NORFOLK, Va. (WAVY) — The former Greyhound bus station on Brambleton Avenue in downtown Norfolk has been converted into a temporary shelter for homeless adults.
The city opened the converted property on May 1 to help people who are not in a traditional shelter and need a place to stay overnight during the summer months, per Sarah Paige Fuller with the Norfolk Community Services Board. Pastor Jim Wood and First Presbyterian Church hosted the Norfolk Emergency Shelter Team (NEST) Winter Shelter program at the location through April 30.
Fuller says the Salvation Army and Union Mission have shelters open and this is another for those in need.
“Even with those two amazing organizations during the job they’re doing, we have had a significant number of folks living on the streets during the summer. We wanted to make sure they could stay COVID safe during the summer, have privacy, dignity, and services to help them move in the next step,” she said.
The shelter’s expected to be in place through October, and currently has 55 outdoor tents and bathrooms indoors.
The city says it’s working to improve the shelter with air conditioning and doors, walls and a roof for outdoor units, expanded sleeping areas and onsite laundry. When renovations are completed the shelter will be able to host up to 80 people.
It also has security 24/7 and other services such as case management are provided.
Fuller says when the COVID-19 took hold locally, the city looked at critical points where people would be the most vulnerable and found those living on the street were in that category.
The city had a goal of getting a permanent location up by the end of 2021.
Fuller says they’re not just providing shelter, but other services to help.
“Everyone that comes here who meets with a caseworker. They’ll have their continual … housing assessment. That puts them on the path of being assessed to get them into housing or take that next step,” she said.
She hopes that this will be a new beginning for many.
“If we were just providing shelter but not providing services, we would be maintaining homelessness. We are contributing to the problem. By providing those extra services, we are helping each person make the next step and be reliable to continue on their own journey. That’s what makes a difference. We’re not continuing their homelessness. We’re actually helping end their homelessness. By being in one spot, it helps keep them organized,” Fuller said.
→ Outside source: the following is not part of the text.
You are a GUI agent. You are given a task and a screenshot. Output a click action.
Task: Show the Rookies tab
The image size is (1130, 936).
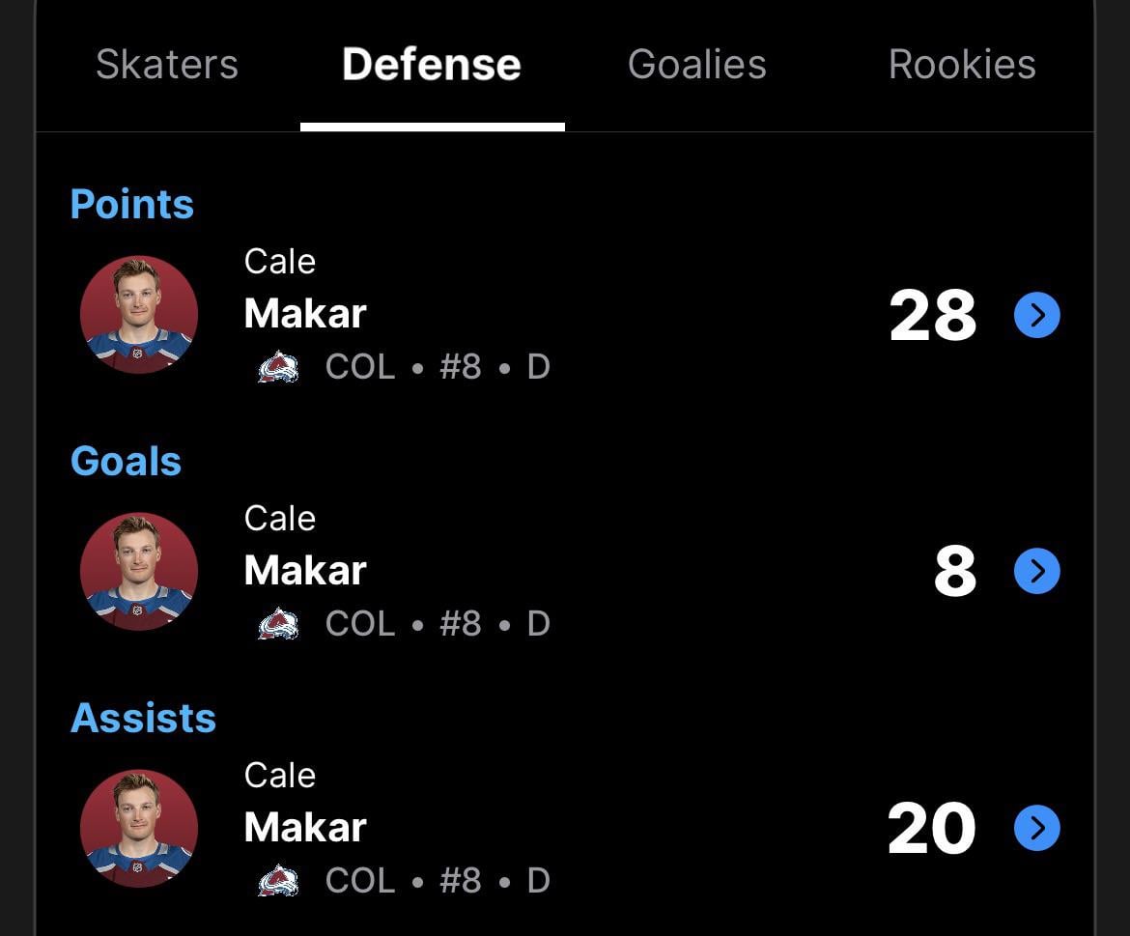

In the meantime, the city is searching for a permanent location year-round. If you’re interested in volunteering or donating clothing or snacks, you can contact Pastor Jim Wood at email@example.com.
You might remember that in 2018, Norfolk approved an agreement with Tidewater Community College to turn the station into a new center for visual and culinary arts, but the project fell through after a major donor withdrew their pledge, the Virginian-Pilot reported.